Festivale Gözlemeci Adlı Anonim Orta Oyunuyla Katılmak
Banu Çakmak
Tanzimat fermanının ilanından bugüne yani yaklaşık iki yüz yıldır, resmi olarak yüzünü batıya dönmüş, çağdaşlaşma gerekliliği nedeniyle batılılaşma yoluna girmiş bir milletiz. Önceki yüzyıllar boyu genel deyimiyle doğulu olan bir toplum için bu, zorlu bir deneyim.

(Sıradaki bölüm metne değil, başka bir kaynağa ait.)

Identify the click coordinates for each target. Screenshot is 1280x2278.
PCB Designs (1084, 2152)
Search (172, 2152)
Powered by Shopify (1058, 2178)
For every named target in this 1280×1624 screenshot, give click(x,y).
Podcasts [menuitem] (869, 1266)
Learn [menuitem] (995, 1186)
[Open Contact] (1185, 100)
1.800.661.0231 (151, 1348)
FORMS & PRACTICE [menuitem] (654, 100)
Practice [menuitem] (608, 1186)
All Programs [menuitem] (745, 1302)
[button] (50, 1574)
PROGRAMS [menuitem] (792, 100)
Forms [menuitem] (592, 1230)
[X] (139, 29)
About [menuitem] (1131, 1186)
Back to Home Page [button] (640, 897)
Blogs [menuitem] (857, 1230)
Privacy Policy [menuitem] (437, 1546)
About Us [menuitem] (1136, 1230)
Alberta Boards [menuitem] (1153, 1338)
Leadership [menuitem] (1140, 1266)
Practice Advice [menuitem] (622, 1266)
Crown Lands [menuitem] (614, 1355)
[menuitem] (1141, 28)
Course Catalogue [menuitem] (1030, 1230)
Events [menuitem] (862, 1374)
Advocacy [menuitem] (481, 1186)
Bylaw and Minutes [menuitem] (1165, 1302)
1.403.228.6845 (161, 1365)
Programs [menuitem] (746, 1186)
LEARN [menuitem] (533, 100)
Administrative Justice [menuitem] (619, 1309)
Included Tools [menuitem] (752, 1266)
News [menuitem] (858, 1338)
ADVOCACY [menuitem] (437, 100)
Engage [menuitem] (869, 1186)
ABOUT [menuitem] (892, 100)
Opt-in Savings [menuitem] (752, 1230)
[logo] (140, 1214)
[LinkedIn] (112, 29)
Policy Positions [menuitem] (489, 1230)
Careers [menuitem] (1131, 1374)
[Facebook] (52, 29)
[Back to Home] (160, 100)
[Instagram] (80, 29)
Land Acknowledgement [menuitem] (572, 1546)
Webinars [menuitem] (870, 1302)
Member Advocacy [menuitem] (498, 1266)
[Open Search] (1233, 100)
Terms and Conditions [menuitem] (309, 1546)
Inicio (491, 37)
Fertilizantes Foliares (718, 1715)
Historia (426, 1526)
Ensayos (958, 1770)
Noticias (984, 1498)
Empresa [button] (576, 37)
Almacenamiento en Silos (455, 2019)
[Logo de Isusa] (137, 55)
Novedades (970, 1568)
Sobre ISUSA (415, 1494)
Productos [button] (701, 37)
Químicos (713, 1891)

Batılılaşmanın her alanda bir gereklilik olarak karşımıza dikilivermesi, kültür sanat alanını, nihayet tiyatroyu da etkilemiş. Her alanda olduğu gibi tiyatroda da, batılı tarzı benimsemek yaygın bir eğilim olurken, zaten batılı anlamda bir tiyatromuz olmadığı buna gerekçe olarak gösterilmiş. Metne dayanmadığı, bir binada oynanma zorunluluğu duyulmadığı için geleneksel tiyatromuz, tiyatro olarak görülmemiş, yasaklanmış, ilkel, kaba, ahlaksız addedilmiş. Tanzimat’ta Teodor Kasap ile Namık Kemal üzerinden görülen bu tartışma yüzyıllar boyu sürmüş, İsmail Hakkı Baltacıoğlu ve Muhsin Ertuğrul arasında da benzer bir fikir ayrılığına neden olmuş. Tartışmada galip gelen, batılılaşma ve batı tarzı tiyatronun benimsenmesi olunca bunun sonucu, bilinen bir tabirle geleneksel tiyatromuza sırtımızı dönmemiz olmuş.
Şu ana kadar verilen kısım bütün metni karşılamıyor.